The eigenvalues $\lambda_i$, $\mu_j$ and $\gamma_k$ of matrices $A\in\mathbb{R}^{n\times n}$, $\mathbb{B}^{m\times m}$ and $\mathbb{C}^{n\times n}$, respectively, are known, where $i=1,\dots,n$, $j=1,\dots,m$ and $k=1,\dots,n$.
Is it possible to know the eigenvalues of $A$ directly from the Sylvester equation? That is, using knowledge of $\lambda_i$, $\mu_j$ and $\gamma_k$.
If it helps, I know that the eigenvalues of $F(X)=CXB$ are $\mu_j\gamma_k$, and the eigenvalues of $F(X) = CX+XB$ are $\mu_j + \gamma_k$.
Also, the Sylvester equation can be rewritten as the following operations with Kronecker products:
$f(x) = (I_n\otimes A + B^T\otimes C)x$,
where $I_n\in\mathbb{R}^{n\times n}$ is the identity matrix.

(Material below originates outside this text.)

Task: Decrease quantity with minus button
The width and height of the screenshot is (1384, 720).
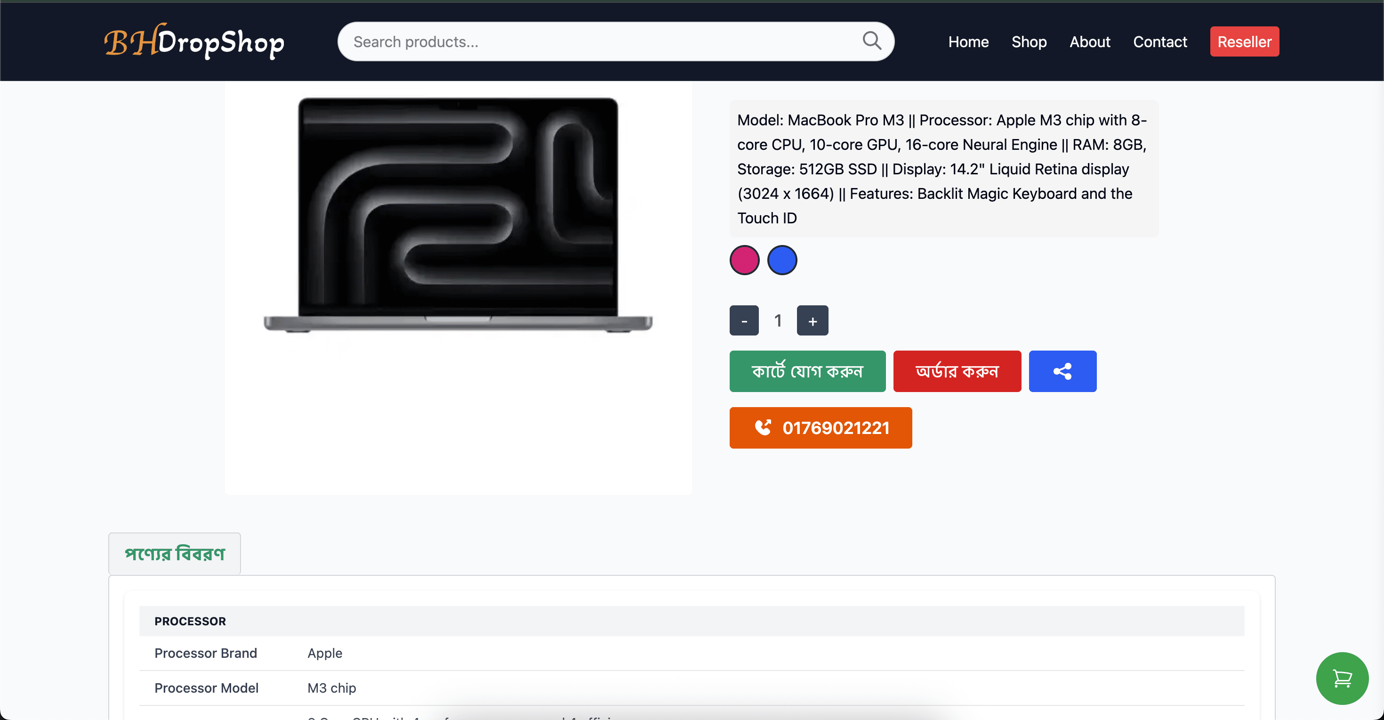Action: click(x=744, y=320)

If it is not possible to know the eigenvalues, does restricting $C$ to a matrix whose eigenvalues are only $0$s and $1$s helps (except for the identity matrix)?
Your dimensions are not consistent. Assume $A,C\in M_{m,m},B\in M_{n,n}$ and $X\in M_{m,n}$
Unfortunately, the functions $g:X\rightarrow AX$ and $h:X\rightarrow CXB$ do not commute except if $AC=CA$. If $AC\not= CA$, then we cannot say anything.

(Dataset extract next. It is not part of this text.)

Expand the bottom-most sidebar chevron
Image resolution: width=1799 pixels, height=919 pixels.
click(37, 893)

If $AC=CA$, then $A,C$ are simultaneously triangularizable and there are orderings of the spectra of $A,C$ s.t. $diagonal(P^{-1}AP)=(a_i),diagonal(P^{-1}CP)=(c_i)$. Moreover, $g,h$ are simult. triang. s.t.
$(*)$ $diagonal(p^{-1}gp)=(a_i)$ $n$ times each and $diagonal(p^{-1}hp)=(c_ib_j)$ with some orderings.
On the other hand, since $spectrum(AC)=(a_ic_i)$, we deduce that $spectrum(g\circ h)=(a_ic_ib_j)$, what gives the orderings of the above diagonals $(*)$.
Finally $spectrum(f)=(a_i+c_ib_j)$, a set with $mn$ elements
Notice that there is an imposed correspondence $a_i<->c_i$.